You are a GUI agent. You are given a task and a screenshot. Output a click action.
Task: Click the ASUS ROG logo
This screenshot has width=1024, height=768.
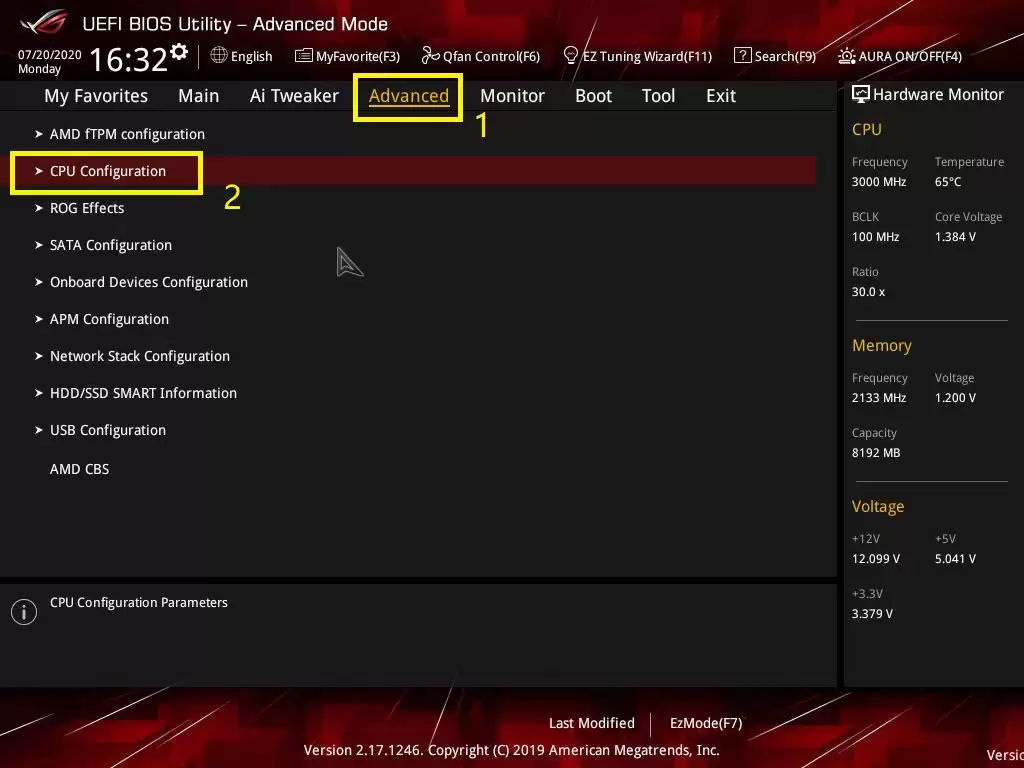point(42,24)
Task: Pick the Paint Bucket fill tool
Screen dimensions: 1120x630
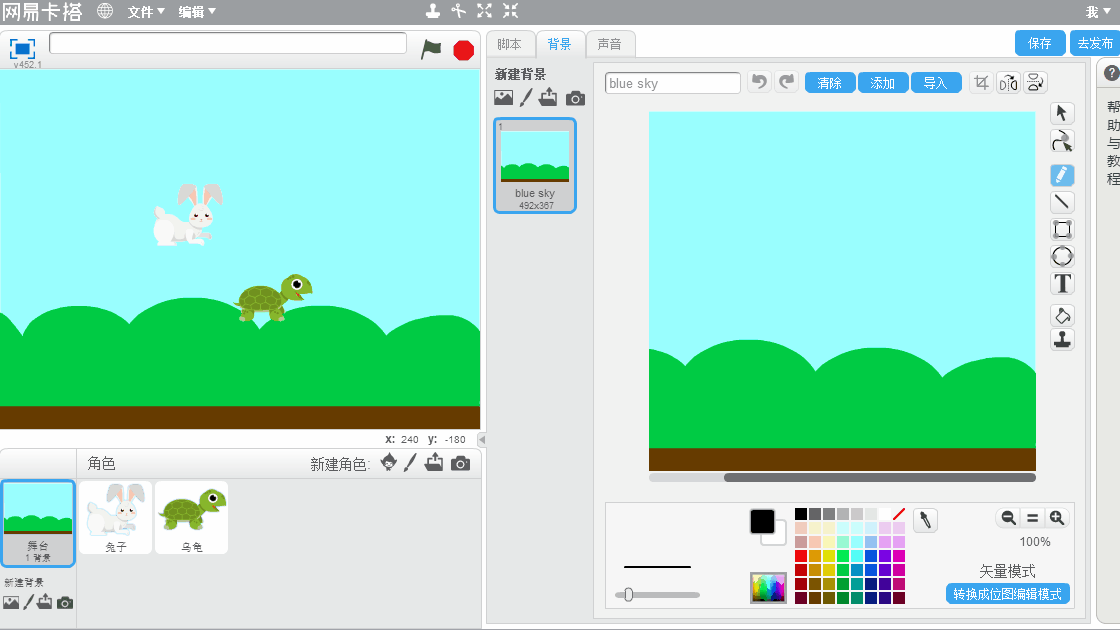Action: point(1062,315)
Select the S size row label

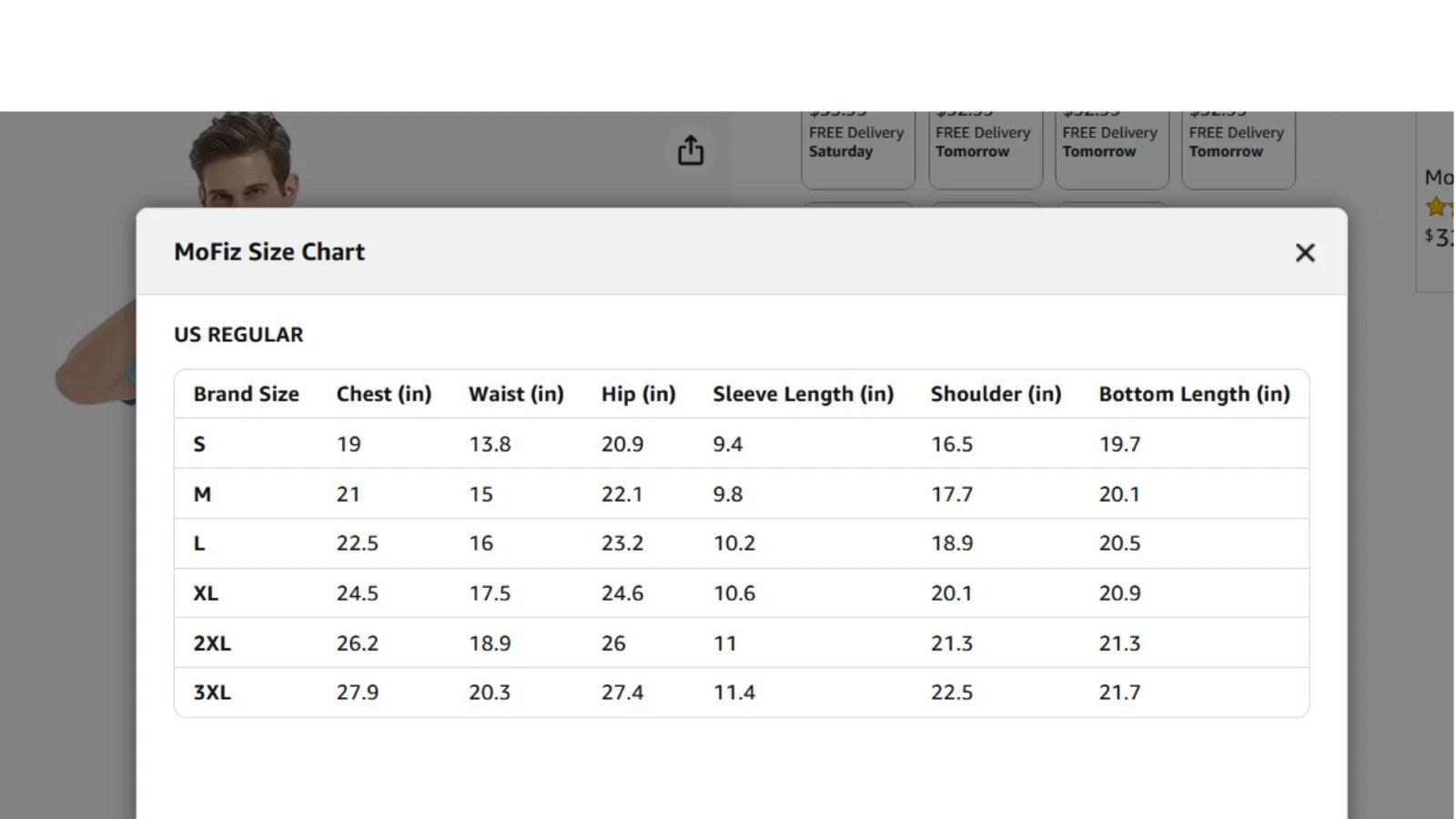(199, 444)
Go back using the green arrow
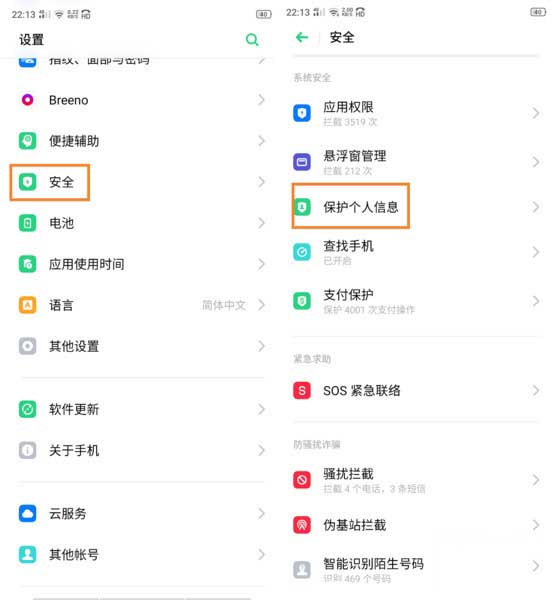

------------------------------

» **What you are asked to do**
All of the entries above are to be transcribed word for word, with no pictures included.

» **Task result**
You are a GUI agent. You are given a task and a screenshot. Output a click action.
Task: Click the ASUS ROG logo
This screenshot has width=1024, height=768.
point(42,24)
Task: Pick the Paint Bucket fill tool
Screen dimensions: 1120x630
Action: point(1062,315)
Select the S size row label

(199, 444)
Go back using the green arrow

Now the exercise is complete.